- WORK TO DO: Please reprint the lines from the one holding "This screenshot has height=268, width=482." through the end, swapping "Protractor" for "Compass" and leaving everything else unchanged.

◆ ◆ ◆ ◆ ◆

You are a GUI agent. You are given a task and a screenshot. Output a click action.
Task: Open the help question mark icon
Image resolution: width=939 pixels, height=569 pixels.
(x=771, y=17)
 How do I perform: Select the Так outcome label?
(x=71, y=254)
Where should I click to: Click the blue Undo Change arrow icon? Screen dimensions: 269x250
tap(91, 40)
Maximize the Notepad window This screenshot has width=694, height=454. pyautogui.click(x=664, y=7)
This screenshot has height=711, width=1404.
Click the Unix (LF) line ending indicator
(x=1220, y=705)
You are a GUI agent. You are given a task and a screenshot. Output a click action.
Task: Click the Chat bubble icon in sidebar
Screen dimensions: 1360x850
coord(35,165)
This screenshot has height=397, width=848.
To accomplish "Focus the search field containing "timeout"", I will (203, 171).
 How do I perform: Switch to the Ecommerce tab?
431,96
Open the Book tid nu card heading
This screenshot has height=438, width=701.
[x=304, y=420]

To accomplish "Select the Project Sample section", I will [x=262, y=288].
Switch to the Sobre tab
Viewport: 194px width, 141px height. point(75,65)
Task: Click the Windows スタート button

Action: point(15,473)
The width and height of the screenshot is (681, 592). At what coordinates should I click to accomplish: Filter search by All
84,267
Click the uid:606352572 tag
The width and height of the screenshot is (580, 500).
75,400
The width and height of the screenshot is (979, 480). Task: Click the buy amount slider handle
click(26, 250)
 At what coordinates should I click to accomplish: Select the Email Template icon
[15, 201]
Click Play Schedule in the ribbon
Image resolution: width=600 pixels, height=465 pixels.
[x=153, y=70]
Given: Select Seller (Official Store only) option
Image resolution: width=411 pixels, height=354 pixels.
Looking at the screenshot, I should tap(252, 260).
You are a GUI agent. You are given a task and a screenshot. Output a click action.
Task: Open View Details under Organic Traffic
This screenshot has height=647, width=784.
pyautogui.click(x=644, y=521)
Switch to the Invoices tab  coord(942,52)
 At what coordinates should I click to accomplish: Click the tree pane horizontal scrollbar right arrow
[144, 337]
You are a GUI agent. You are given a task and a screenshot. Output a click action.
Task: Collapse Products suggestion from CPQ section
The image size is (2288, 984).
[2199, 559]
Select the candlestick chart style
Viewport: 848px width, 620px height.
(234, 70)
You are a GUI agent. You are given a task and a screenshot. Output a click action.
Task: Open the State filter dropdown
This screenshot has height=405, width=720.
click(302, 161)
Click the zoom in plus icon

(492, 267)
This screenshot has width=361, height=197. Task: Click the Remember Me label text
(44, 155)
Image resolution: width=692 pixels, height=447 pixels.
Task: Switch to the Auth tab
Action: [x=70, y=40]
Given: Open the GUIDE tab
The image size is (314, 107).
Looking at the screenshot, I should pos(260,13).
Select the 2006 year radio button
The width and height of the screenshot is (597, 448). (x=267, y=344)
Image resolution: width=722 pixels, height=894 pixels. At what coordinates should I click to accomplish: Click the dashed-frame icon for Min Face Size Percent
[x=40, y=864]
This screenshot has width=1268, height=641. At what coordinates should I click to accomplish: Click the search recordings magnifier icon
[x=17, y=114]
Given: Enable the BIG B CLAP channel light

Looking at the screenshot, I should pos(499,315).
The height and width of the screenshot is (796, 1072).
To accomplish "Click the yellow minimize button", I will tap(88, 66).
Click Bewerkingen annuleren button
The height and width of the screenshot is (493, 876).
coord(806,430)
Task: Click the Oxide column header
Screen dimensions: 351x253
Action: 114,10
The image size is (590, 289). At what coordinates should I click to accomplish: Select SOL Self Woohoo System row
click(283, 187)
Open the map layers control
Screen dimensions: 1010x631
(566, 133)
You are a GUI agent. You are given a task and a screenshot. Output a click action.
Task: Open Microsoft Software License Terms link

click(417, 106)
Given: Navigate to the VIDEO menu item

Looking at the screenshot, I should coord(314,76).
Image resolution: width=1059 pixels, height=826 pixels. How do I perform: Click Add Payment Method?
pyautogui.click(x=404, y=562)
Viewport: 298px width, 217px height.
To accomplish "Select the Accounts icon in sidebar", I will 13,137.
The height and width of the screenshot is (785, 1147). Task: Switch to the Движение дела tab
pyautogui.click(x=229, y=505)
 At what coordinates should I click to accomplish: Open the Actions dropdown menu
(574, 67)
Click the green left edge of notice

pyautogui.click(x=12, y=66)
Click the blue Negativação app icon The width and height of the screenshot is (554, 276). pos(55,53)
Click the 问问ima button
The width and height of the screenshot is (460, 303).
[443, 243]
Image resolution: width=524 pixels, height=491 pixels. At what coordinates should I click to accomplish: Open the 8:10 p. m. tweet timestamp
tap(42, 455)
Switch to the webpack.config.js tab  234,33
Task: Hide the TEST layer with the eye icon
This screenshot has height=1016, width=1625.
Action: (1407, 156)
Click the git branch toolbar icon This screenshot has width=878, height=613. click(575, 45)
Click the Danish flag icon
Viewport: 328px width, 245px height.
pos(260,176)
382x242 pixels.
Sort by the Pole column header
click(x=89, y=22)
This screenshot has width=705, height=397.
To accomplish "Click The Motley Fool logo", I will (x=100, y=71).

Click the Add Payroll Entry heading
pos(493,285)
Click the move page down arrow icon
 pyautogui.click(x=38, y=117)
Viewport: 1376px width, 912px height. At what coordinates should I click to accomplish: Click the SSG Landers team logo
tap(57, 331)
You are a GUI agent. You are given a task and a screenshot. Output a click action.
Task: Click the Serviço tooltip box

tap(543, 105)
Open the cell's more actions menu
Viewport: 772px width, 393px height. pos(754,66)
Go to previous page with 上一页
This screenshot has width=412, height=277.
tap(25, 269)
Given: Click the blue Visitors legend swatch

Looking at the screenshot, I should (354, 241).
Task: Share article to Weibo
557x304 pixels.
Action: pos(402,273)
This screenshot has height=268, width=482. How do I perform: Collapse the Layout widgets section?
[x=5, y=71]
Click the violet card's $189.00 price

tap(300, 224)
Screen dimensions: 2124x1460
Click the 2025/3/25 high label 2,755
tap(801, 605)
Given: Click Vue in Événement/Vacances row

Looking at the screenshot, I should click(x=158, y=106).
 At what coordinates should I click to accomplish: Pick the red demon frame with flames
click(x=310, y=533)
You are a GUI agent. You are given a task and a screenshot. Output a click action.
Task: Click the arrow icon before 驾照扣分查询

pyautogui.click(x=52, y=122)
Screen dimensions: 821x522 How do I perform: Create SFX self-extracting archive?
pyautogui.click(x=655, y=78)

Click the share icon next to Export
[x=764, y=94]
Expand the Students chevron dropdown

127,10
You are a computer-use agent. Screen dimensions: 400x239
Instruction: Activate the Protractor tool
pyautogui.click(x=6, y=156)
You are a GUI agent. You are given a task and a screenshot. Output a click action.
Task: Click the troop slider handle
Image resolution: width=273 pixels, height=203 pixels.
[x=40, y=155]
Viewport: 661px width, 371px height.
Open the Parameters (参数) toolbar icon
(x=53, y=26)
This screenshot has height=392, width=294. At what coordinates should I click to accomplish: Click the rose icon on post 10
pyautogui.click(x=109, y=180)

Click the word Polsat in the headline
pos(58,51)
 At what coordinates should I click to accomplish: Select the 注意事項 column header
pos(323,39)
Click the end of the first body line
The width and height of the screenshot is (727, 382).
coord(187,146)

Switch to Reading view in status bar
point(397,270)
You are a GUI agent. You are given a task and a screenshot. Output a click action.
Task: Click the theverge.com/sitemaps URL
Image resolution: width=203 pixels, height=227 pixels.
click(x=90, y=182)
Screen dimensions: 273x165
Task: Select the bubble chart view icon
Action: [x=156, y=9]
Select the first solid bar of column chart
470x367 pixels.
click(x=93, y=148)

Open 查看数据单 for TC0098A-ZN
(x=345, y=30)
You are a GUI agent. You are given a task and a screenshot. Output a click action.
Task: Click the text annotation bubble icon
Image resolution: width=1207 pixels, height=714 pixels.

◆ ◆ ◆ ◆ ◆

- FULL SOLUTION:
This screenshot has height=268, width=482. How do I perform: Collapse the Layout widgets section?
[x=5, y=71]
Click the violet card's $189.00 price

tap(300, 224)
Screen dimensions: 2124x1460
Click the 2025/3/25 high label 2,755
tap(801, 605)
Given: Click Vue in Événement/Vacances row

Looking at the screenshot, I should click(x=158, y=106).
 At what coordinates should I click to accomplish: Pick the red demon frame with flames
click(x=310, y=533)
You are a GUI agent. You are given a task and a screenshot. Output a click action.
Task: Click the arrow icon before 驾照扣分查询

pyautogui.click(x=52, y=122)
Screen dimensions: 821x522 How do I perform: Create SFX self-extracting archive?
pyautogui.click(x=655, y=78)

Click the share icon next to Export
[x=764, y=94]
Expand the Students chevron dropdown

127,10
You are a computer-use agent. Screen dimensions: 400x239
Instruction: Activate the Compass tool
pyautogui.click(x=6, y=156)
You are a GUI agent. You are given a task and a screenshot. Output a click action.
Task: Click the troop slider handle
Image resolution: width=273 pixels, height=203 pixels.
[x=40, y=155]
Viewport: 661px width, 371px height.
Open the Parameters (参数) toolbar icon
(x=53, y=26)
This screenshot has height=392, width=294. At what coordinates should I click to accomplish: Click the rose icon on post 10
pyautogui.click(x=109, y=180)

Click the word Polsat in the headline
pos(58,51)
 At what coordinates should I click to accomplish: Select the 注意事項 column header
pos(323,39)
Click the end of the first body line
The width and height of the screenshot is (727, 382).
coord(187,146)

Switch to Reading view in status bar
point(397,270)
You are a GUI agent. You are given a task and a screenshot. Output a click action.
Task: Click the theverge.com/sitemaps URL
Image resolution: width=203 pixels, height=227 pixels.
click(x=90, y=182)
Screen dimensions: 273x165
Task: Select the bubble chart view icon
Action: [x=156, y=9]
Select the first solid bar of column chart
470x367 pixels.
click(x=93, y=148)

Open 查看数据单 for TC0098A-ZN
(x=345, y=30)
You are a GUI agent. You are given a task and a screenshot. Output a click action.
Task: Click the text annotation bubble icon
Image resolution: width=1207 pixels, height=714 pixels.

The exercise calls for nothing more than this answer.